Duncan police and fire vehicles gather at the intersection of Chisholm Trail Parkway and Clayton. Duncan Middle School went into lockdown Thursday relating to an issue within a neighborhood next to the school.

By Berkley Morris, Ava Allbritton, Peyton Griffith, and Bralin McCartney

Up until Thursday afternoon, Duncan Middle School students had no idea that the lockdown drills they practiced may potentially save their lives.

Although Duncan Middle School students and teachers practice lockdown drills twice a year, an actual lockdown is rarely used. However, Thursday’s police pursuit necessitated the use of a lockdown, where all doors were locked and students had to remain in class.

Lockdown drills are used to train students in what to do if there is an exterior threat or potential harm outside the school. First, the office alerts teachers to the situation. Teachers are the make sure all doors are closed and locked. Unless called by the office, all students are to remain in their classrooms.

Then class would resume class as normal.

Emily Alley, a sixth-grade student at Duncan Middle School, was in English when the lockdown initiated.

This was Alley’s first time ever having a real lockdown.

“I think the drills that we practiced really did help us know what to do, and it was good knowing that we were prepared and doing the right thing,” she said. “I was in Mrs.

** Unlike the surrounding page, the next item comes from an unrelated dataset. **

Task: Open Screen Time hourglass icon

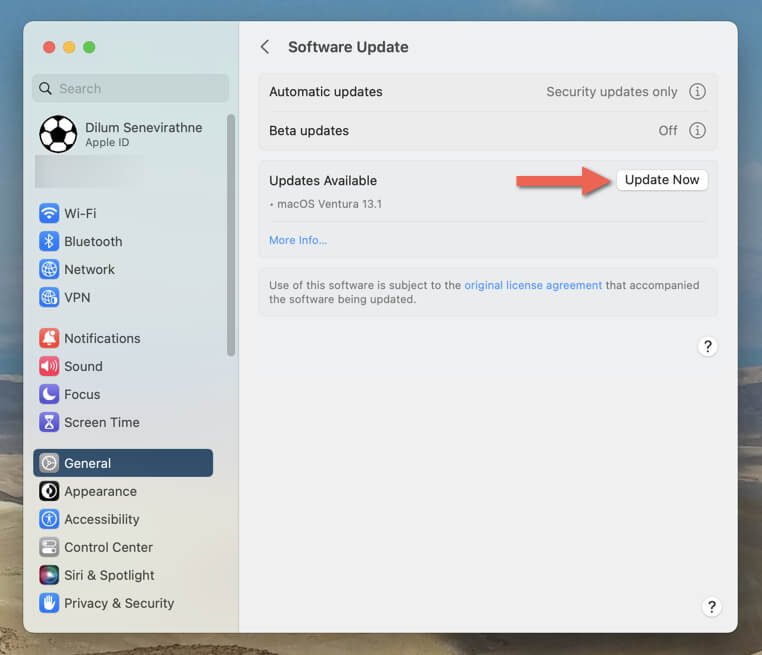Action: point(49,422)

Blalock’s class when it happened and I heard sirens, and I saw police dogs, cop cars, helicopters and I heard a SWAT team in the building.”

Alley was a little concerned at first.

“I was worried because I thought an active shooter was in the building, but we just did the stuff we learned and it kept us all safe,” she said.

Seventh-grade English teacher Whitney Gdanksi was among those keeping classes settled during the lockdown.

“We just locked our doors, closed the blinds and pretty much what we do in drills, and everything ended up being alright,” Gdanski said.

She also was informing the students what was happening outside the building so they wouldn’t be frightened.

“My students did exactly what they were supposed to, and they behaved well,” she said. “I’m very thankful for that. It also helped because I didn’t have to ask them to settle down. We just stayed calm.” 

Assistant Principal Tim Hightower said the lockdown drills helped in preparation for the real thing.

“We prepare for real emergencies that propose a threat to the middle school,” Hightower said. “The overall goal of the drills is to keep the students and faculty safe.”

He said the drills will “differ based on the information we get from the law enforcement and Simmons Center and the severity of the treat.We have very good communication with the Simmons Center and law enforcement, as well as our staff.”

Hightower thought the students did well despite the unusual circumstances.

“They were well prepared for the situation, and the school as a whole performed well,” he said. “I was so proud of them, and I hope they will practice like this and do this well in the future.”